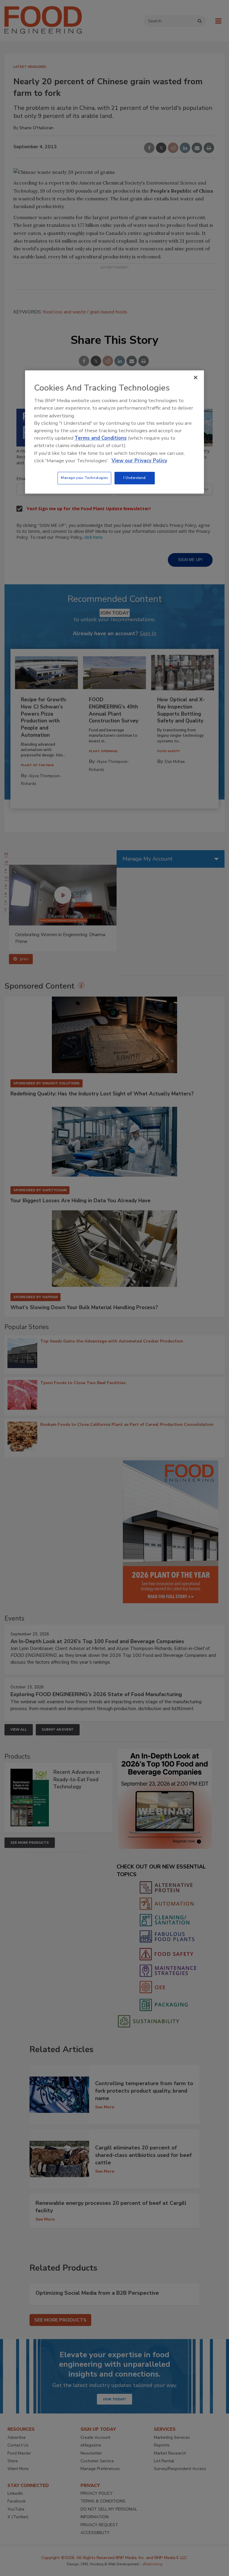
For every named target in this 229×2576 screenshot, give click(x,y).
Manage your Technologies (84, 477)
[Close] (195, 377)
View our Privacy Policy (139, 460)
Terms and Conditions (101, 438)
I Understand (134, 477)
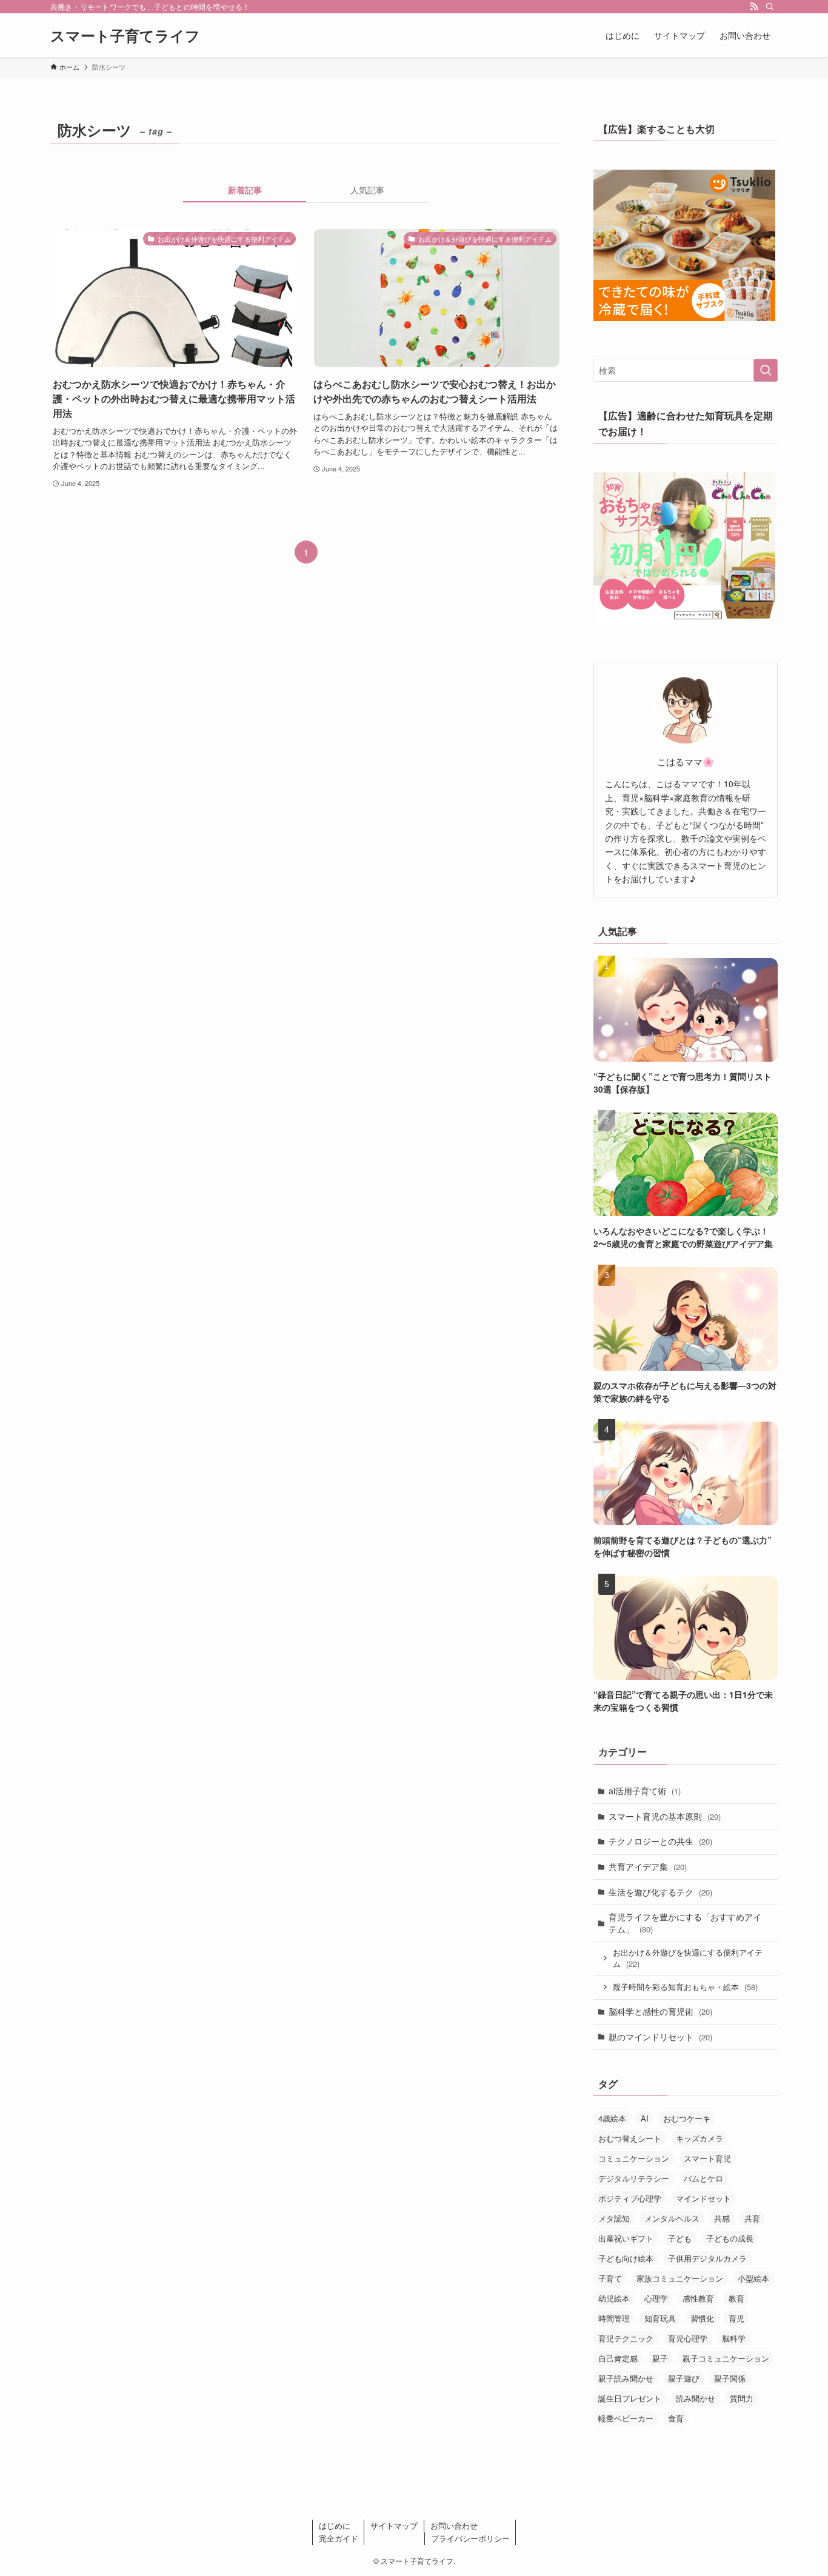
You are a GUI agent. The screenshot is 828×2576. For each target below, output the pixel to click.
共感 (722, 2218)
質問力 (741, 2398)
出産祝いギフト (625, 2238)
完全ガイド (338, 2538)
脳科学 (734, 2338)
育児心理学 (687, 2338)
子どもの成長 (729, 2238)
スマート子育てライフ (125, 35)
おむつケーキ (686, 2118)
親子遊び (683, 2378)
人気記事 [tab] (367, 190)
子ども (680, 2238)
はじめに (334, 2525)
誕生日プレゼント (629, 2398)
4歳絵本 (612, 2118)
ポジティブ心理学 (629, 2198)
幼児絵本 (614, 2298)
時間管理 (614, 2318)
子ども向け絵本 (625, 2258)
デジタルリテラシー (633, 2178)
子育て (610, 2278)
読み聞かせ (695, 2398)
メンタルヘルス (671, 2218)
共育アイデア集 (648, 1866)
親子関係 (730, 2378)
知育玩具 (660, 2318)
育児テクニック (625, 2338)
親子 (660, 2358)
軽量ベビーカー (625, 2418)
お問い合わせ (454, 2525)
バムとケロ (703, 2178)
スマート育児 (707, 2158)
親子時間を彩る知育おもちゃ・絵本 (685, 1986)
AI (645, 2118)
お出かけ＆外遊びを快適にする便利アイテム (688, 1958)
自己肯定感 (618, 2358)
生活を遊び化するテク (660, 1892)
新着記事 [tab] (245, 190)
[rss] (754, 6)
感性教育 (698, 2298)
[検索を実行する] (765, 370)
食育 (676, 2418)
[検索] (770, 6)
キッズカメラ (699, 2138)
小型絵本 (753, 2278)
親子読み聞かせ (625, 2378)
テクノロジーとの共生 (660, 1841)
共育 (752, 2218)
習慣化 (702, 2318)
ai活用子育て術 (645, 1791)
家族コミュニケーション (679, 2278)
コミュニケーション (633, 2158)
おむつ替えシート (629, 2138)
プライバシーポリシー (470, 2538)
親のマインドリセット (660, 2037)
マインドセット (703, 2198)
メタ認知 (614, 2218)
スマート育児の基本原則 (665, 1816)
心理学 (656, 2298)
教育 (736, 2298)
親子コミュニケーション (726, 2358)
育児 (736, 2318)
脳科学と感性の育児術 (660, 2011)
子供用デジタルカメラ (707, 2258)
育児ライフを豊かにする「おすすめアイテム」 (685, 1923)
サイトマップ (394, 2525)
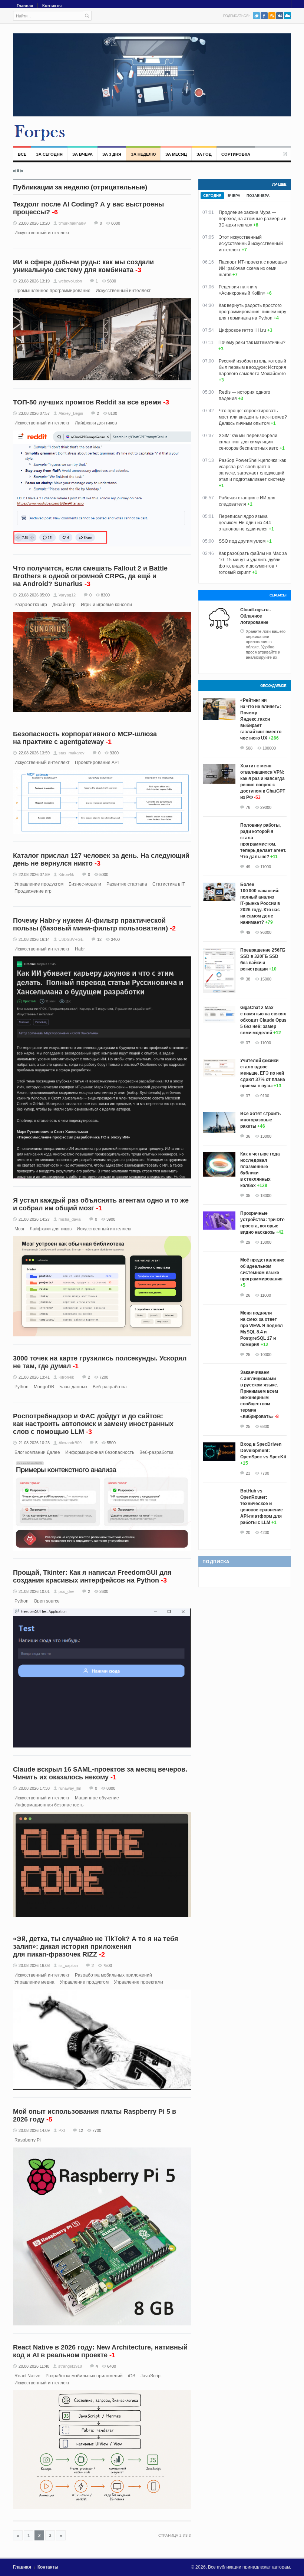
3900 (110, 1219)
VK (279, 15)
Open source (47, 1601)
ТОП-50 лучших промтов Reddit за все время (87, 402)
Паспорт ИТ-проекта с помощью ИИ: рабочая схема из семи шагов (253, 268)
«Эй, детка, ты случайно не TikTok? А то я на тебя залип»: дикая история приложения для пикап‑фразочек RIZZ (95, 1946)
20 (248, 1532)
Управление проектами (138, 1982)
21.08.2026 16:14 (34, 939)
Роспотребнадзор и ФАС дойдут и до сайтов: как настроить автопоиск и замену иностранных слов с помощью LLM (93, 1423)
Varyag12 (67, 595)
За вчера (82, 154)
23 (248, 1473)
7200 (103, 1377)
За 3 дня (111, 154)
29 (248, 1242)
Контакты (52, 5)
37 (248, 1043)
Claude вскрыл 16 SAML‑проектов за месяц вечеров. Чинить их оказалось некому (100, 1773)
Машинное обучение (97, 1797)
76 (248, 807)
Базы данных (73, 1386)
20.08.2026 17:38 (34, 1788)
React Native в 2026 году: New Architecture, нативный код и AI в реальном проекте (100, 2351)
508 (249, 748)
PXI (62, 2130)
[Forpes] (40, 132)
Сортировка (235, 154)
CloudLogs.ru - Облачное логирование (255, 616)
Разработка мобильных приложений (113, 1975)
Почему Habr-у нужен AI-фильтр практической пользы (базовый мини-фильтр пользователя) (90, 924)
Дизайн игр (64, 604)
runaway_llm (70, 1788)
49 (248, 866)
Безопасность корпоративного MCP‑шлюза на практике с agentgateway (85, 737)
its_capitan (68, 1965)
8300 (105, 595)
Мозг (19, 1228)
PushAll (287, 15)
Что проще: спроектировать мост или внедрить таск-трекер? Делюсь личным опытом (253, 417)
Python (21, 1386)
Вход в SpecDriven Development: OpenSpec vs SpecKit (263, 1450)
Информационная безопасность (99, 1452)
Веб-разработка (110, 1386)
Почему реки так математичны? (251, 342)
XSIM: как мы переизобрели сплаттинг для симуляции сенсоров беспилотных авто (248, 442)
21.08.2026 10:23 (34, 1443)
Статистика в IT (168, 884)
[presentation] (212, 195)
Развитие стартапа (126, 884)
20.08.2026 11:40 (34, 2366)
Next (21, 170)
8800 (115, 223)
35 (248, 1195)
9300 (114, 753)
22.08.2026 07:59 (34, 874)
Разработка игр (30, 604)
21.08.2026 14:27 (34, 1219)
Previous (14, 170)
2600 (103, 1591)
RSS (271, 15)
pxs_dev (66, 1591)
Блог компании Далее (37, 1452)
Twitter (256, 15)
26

→ **TASK DESCRIPTION**
What you write must match the listing exactly, from the line with "完全ガイド (338, 2538)" up to and including the line with "CloudLogs.ru - Облачное". Pictures stay out.

→ **ANSWER FOR THIS EXERCISE**
完全ガイド (338, 2538)
脳科学 (734, 2338)
育児心理学 (687, 2338)
子どもの成長 (729, 2238)
スマート子育てライフ (125, 35)
おむつケーキ (686, 2118)
親子遊び (683, 2378)
人気記事 [tab] (367, 190)
子ども (680, 2238)
はじめに (334, 2525)
誕生日プレゼント (629, 2398)
4歳絵本 (612, 2118)
ポジティブ心理学 (629, 2198)
幼児絵本 (614, 2298)
時間管理 (614, 2318)
子ども向け絵本 (625, 2258)
デジタルリテラシー (633, 2178)
子育て (610, 2278)
読み聞かせ (695, 2398)
メンタルヘルス (671, 2218)
共育アイデア集 (648, 1866)
親子関係 (730, 2378)
知育玩具 (660, 2318)
育児テクニック (625, 2338)
親子 (660, 2358)
軽量ベビーカー (625, 2418)
お問い合わせ (454, 2525)
バムとケロ (703, 2178)
スマート育児 (707, 2158)
親子時間を彩る知育おもちゃ・絵本 (685, 1986)
AI (645, 2118)
お出かけ＆外遊びを快適にする便利アイテム (688, 1958)
自己肯定感 (618, 2358)
生活を遊び化するテク (660, 1892)
新着記事 [tab] (245, 190)
[rss] (754, 6)
感性教育 (698, 2298)
[検索を実行する] (765, 370)
食育 (676, 2418)
[検索] (770, 6)
キッズカメラ (699, 2138)
小型絵本 (753, 2278)
親子読み聞かせ (625, 2378)
テクノロジーとの共生 (660, 1841)
共育 (752, 2218)
習慣化 (702, 2318)
ai活用子育て術 (645, 1791)
家族コミュニケーション (679, 2278)
コミュニケーション (633, 2158)
おむつ替えシート (629, 2138)
プライバシーポリシー (470, 2538)
親のマインドリセット (660, 2037)
マインドセット (703, 2198)
メタ認知 (614, 2218)
スマート育児の基本原則 (665, 1816)
心理学 (656, 2298)
教育 (736, 2298)
親子コミュニケーション (726, 2358)
育児 (736, 2318)
脳科学と感性の育児術 (660, 2011)
子供用デジタルカメラ (707, 2258)
育児ライフを豊かにする「おすすめアイテム」 (685, 1923)
サイトマップ (394, 2525)
3900 (110, 1219)
VK (279, 15)
Open source (47, 1601)
ТОП-50 лучших промтов Reddit за все время (87, 402)
Паспорт ИТ-проекта с помощью ИИ: рабочая схема из семи шагов (253, 268)
«Эй, детка, ты случайно не TikTok? А то я на тебя залип»: дикая история приложения для пикап‑фразочек RIZZ (95, 1946)
20 (248, 1532)
Управление проектами (138, 1982)
21.08.2026 16:14 (34, 939)
Роспотребнадзор и ФАС дойдут и до сайтов: как настроить автопоиск и замену иностранных слов с помощью LLM (93, 1423)
Varyag12 (67, 595)
За вчера (82, 154)
23 (248, 1473)
7200 (103, 1377)
За 3 дня (111, 154)
29 (248, 1242)
Контакты (52, 5)
37 (248, 1043)
Claude вскрыл 16 SAML‑проектов за месяц вечеров. Чинить их оказалось некому (100, 1773)
Машинное обучение (97, 1797)
76 (248, 807)
Базы данных (73, 1386)
20.08.2026 17:38 (34, 1788)
React Native в 2026 году: New Architecture, нативный код и AI в реальном проекте (100, 2351)
508 (249, 748)
PXI (62, 2130)
[Forpes] (40, 132)
Сортировка (235, 154)
CloudLogs.ru - Облачное логирование (255, 616)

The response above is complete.